Mimicking real events

The implications of Veo 3 extend far beyond protest footage. In the days following its release, several fabricated videos mimicking real news broadcasts circulated on social media, including one of a false report about a home break-in that included CNN graphics.

Another clip falsely claimed that JK Rowling’s yacht sank off the coast of Turkiye after an orca attack, attributing the report to Alejandra Caraballo of Harvard Law’s Cyberlaw Clinic, who built the video to test out the tool.

In a post, Caraballo warned that such tech could mislead older news consumers in particular.

“What’s worrying is how easy it is to repeat. Within ten minutes, I had multiple versions. This makes it harder to detect and easier to spread,” she wrote. “The lack of a chyron [banner on a news broadcast] makes it trivial to add one after the fact to make it look like any particular news channel.”

In our own experiment, we used a prompt to create fake news videos bearing the logos of ABC and NBC, with voices mimicking those of CNN anchors Jake Tapper, Erin Burnett, John Berman, and Anderson Cooper.

“Now, it’s just getting harder and harder to tell fact from fiction,” Caraballo told Al Jazeera. “As someone who’s been researching AI systems for years, even I’m starting to struggle.”

This challenge extends to the public, as well. A study by Penn State University found that 48 percent of consumers were fooled by fake videos circulated via messaging apps or social media.

Contrary to popular belief, younger adults are more susceptible to misinformation than older adults, largely because younger generations rely on social media for news, which lacks the editorial standards and legal oversight of traditional news organisations.

A UNESCO survey from December showed that 62 percent of news influencers do not fact-check information before sharing it.

Google is not alone in developing tools that facilitate the spread of synthetic media.
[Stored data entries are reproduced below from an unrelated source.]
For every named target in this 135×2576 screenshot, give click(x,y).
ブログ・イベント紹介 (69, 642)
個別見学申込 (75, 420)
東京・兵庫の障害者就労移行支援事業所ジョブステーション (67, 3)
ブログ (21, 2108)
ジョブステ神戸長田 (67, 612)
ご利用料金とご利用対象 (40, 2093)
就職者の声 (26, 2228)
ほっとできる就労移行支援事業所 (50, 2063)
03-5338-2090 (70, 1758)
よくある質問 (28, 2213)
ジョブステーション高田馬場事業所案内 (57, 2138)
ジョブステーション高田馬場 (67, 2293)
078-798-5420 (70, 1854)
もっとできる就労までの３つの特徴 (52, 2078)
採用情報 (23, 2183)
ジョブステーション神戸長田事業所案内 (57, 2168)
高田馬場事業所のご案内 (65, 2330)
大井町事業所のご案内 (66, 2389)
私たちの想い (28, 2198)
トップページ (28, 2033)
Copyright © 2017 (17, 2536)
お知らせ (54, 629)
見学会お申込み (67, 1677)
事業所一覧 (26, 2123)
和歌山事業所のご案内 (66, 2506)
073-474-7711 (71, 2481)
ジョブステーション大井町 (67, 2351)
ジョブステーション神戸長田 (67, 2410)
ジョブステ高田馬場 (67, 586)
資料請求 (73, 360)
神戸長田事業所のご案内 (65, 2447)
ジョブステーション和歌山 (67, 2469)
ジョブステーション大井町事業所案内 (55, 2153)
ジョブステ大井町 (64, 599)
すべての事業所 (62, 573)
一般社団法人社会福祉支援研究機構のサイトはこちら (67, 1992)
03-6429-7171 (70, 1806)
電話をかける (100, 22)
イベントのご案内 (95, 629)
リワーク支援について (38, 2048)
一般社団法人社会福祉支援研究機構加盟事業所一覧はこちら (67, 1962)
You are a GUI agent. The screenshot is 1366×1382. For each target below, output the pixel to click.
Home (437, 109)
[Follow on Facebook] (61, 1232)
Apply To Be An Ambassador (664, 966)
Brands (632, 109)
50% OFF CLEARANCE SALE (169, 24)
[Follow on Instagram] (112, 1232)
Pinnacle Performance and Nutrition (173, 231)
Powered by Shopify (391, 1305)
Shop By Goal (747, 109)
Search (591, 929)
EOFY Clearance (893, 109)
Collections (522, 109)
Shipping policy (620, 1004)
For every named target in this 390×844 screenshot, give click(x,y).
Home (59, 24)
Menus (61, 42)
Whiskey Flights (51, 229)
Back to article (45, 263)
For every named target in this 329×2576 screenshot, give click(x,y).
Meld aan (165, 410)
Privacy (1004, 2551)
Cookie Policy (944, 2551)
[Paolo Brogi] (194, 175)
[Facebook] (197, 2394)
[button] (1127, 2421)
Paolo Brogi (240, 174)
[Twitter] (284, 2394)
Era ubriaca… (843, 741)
Companies like Deepbrain offer users the ability to create AI-generated avatar videos, though with limitations, as it cannot produce full-scene renders like Veo 3. Deepbrain did not respond to Al Jazeera’s request for comment. Other tools like Synthesia and Dubverse allow video dubbing, primarily for translation.

This growing toolkit offers more opportunities for malicious actors. A recent incident involved a fabricated news segment in which a CBS reporter in Dallas was made to appear to say racist remarks. The software used remains unidentified.

CBS News Texas did not respond to a request for comment.

As synthetic media becomes more prevalent, it poses unique risks that will allow bad actors to push manipulated content that spreads faster than it can be corrected, according to Colman.

“By the time fake content spreads across platforms that don’t check these markers [which is most of them], through channels that strip them out, or via bad actors who’ve learned to falsify them, the damage is done,” Colman said.